It looks like the Wrigley Field renovations are about to get started.
The Commission on Chicago Landmarks approved the Cubs' plan on Thursday, despite objections from the rooftop owners and alderman Tom Tunney.
The plan, which differs from the one the team proposed to the commission several months ago, includes seven advertising signs instead of the original two and a video board which has been reduced in size by nearly 2,000 square feet, according to the Chicago Tribune.
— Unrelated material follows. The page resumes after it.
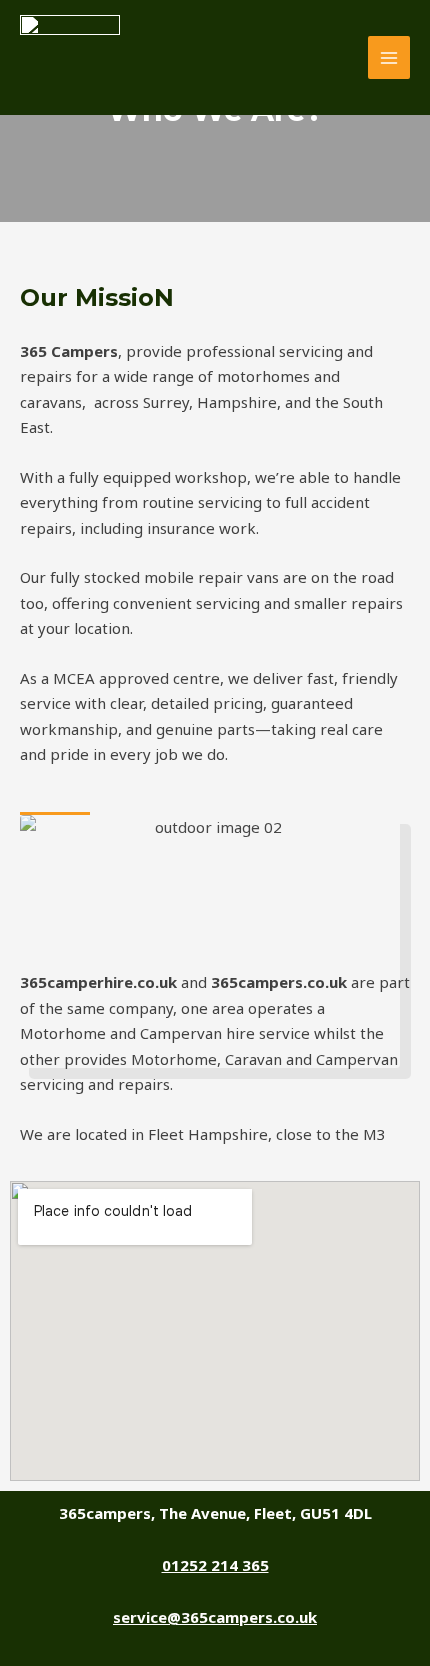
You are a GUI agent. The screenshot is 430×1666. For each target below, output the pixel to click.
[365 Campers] (70, 57)
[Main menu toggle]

The plan still calls for improved clubhouses, fan amenities and additional suites.
"The plan approved today for Wrigley Field is a step forward for the Cubs and the neighborhood," Mayor Rahm Emanuel said in a statement. "Not only does it upholds the architectural heritage of the stadium that Chicagoans can enjoy, but will generate thousands of jobs. I fully expect the owners to initiate the restoration of Wrigley Field and to invest in the surrounding Wrigleyville area, including traffic flow, security, and public parks. In addition, discussions with the rooftop owners should — and must — continue so that this plan remains a win-win."
Rooftop owners were upset with the commission's ruling after they voiced their support for the team's original proposal, which contained just two advertising signs. They argue the signs not only block their view of the park but also violate the contract signed with the team in 2004.
"The rooftop owners oppose the plan brought by the Ricketts family the Landmarks Commission approved today," Wrigleyville Rooftops Association spokesman Ryan McLaughlin. "If these signs were to be erected, the blockage would absolutely violate our 20-year contract, just as they violate the spirit of Wrigley's long-standing landmark status. However, we're optimistic that Mayor Emanuel's directive to the Ricketts family to work out a compromise with rooftop owners could create a breakthrough. In fact, every rooftop owner supports a plan that's currently on the table resulting in two signs that mitigate blockage, generates revenue to modernize Wrigley Field and takes litigation off the table. We look forward to sitting down with Crane Kenney and Tom Ricketts immediately and engaging in good faith negotiations. We see a path for a win-win solution, and our intention is to report a global solution very quickly."
Though a date for construction has yet to be announced, Cubs president of business operations Crane Kenney was quoted in the Tribune as saying, "We are ready to go."